**Exercise objective**
The line containing "Submit a request (1237, 64)" and every line after it, through the last one below: output exactly these and nothing else.

**Dataset records**
━━━━
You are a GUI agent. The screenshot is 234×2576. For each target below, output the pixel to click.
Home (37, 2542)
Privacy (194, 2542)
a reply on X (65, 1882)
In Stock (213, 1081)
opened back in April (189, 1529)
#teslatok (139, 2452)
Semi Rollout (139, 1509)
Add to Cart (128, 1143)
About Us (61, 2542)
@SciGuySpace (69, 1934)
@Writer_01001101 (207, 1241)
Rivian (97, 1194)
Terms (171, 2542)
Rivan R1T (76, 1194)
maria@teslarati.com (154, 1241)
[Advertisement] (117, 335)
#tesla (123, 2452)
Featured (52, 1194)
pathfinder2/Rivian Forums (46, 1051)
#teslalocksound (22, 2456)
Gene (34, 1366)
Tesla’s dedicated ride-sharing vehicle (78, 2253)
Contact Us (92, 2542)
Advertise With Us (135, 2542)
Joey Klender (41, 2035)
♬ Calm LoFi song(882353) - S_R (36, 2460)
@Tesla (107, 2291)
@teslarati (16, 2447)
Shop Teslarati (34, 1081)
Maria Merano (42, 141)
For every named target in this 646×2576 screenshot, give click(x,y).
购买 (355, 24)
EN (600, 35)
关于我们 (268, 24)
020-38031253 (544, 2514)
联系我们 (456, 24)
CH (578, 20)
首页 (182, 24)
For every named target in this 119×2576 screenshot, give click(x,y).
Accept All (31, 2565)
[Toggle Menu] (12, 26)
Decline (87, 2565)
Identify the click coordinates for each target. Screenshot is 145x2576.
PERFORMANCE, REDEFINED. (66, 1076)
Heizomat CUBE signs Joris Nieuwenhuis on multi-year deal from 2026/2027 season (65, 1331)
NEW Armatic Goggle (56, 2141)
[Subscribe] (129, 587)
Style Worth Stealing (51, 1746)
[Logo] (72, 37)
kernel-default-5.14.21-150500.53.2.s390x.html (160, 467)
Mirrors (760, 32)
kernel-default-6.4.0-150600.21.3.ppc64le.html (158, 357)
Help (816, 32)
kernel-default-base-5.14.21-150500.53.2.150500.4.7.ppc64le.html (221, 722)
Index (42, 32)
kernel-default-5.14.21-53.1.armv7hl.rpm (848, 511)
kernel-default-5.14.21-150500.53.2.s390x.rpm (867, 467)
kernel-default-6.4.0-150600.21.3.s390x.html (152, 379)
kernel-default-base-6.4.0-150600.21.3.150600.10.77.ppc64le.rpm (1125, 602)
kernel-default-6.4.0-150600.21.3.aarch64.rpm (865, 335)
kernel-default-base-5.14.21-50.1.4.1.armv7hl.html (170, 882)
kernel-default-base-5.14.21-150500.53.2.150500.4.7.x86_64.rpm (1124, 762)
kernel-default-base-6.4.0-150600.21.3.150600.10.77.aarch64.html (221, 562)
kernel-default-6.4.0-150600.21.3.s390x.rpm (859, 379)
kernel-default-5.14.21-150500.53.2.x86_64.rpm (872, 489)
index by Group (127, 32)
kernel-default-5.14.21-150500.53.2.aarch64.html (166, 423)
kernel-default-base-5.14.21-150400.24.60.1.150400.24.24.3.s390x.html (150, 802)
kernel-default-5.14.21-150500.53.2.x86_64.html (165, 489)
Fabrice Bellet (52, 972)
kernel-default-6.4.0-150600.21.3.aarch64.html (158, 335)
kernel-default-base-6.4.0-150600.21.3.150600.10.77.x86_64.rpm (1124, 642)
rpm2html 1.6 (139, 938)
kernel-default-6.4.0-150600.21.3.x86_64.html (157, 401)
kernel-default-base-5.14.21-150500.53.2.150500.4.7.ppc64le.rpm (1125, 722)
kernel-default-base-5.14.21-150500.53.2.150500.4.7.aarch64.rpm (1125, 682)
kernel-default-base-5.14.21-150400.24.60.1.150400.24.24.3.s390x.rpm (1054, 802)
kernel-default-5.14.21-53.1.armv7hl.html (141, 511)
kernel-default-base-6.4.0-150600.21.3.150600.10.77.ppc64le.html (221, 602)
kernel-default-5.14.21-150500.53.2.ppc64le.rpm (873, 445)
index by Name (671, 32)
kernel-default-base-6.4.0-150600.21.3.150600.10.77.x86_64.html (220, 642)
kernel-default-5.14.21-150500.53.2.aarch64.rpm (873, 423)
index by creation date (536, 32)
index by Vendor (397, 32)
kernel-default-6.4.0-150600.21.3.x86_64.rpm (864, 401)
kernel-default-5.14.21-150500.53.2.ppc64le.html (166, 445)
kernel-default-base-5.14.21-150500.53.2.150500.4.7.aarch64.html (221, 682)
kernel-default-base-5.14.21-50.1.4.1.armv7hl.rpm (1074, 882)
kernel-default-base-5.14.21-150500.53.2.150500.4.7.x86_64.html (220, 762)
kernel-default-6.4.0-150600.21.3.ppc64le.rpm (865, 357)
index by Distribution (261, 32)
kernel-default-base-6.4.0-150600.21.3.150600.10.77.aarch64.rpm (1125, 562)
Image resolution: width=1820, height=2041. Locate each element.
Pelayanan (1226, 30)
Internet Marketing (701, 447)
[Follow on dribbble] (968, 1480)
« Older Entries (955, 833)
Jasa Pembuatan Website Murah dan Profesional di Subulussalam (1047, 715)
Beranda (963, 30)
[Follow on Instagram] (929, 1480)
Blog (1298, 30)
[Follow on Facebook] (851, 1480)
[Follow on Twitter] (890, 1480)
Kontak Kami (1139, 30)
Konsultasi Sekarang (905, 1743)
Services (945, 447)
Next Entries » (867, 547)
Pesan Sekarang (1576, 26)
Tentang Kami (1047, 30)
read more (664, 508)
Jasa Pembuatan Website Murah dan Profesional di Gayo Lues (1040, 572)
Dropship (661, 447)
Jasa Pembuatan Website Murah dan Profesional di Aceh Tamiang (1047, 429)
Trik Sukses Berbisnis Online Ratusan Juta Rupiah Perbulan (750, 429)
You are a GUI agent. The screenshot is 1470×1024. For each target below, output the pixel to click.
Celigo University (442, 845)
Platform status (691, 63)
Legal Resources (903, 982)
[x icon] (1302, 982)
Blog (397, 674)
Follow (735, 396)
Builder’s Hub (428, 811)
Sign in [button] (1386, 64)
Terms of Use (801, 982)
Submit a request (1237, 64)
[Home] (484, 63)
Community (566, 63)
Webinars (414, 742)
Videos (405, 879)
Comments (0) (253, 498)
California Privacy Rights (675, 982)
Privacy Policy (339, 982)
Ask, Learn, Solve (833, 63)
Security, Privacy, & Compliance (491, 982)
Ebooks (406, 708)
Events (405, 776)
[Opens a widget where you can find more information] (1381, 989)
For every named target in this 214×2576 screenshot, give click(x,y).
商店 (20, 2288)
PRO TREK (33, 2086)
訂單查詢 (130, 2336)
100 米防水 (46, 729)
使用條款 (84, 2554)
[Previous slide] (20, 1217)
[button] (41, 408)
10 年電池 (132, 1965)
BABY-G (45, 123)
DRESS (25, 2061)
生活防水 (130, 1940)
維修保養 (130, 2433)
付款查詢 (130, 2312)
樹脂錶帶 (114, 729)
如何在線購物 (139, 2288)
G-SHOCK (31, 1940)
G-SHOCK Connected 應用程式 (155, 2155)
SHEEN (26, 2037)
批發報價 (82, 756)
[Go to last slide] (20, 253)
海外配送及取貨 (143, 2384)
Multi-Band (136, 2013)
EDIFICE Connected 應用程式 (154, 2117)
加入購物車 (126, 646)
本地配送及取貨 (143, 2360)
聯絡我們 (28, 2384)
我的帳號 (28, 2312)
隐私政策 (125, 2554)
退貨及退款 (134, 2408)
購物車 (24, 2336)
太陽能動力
━━━━
**Exercise output**
Submit a request (1237, 64)
[Home] (484, 63)
Community (566, 63)
Webinars (414, 742)
Videos (405, 879)
Comments (0) (253, 498)
California Privacy Rights (675, 982)
Privacy Policy (339, 982)
Ask, Learn, Solve (833, 63)
Security, Privacy, & Compliance (491, 982)
Ebooks (406, 708)
Events (405, 776)
[Opens a widget where you can find more information] (1381, 989)
For every named target in this 214×2576 screenshot, give click(x,y).
商店 (20, 2288)
PRO TREK (33, 2086)
訂單查詢 (130, 2336)
100 米防水 (46, 729)
使用條款 (84, 2554)
[Previous slide] (20, 1217)
[button] (41, 408)
10 年電池 (132, 1965)
BABY-G (45, 123)
DRESS (25, 2061)
生活防水 (130, 1940)
維修保養 (130, 2433)
付款查詢 (130, 2312)
樹脂錶帶 (114, 729)
如何在線購物 (139, 2288)
G-SHOCK (31, 1940)
G-SHOCK Connected 應用程式 (155, 2155)
SHEEN (26, 2037)
批發報價 (82, 756)
[Go to last slide] (20, 253)
海外配送及取貨 (143, 2384)
Multi-Band (136, 2013)
EDIFICE Connected 應用程式 (154, 2117)
加入購物車 (126, 646)
本地配送及取貨 (143, 2360)
聯絡我們 (28, 2384)
我的帳號 (28, 2312)
隐私政策 (125, 2554)
退貨及退款 (134, 2408)
購物車 (24, 2336)
太陽能動力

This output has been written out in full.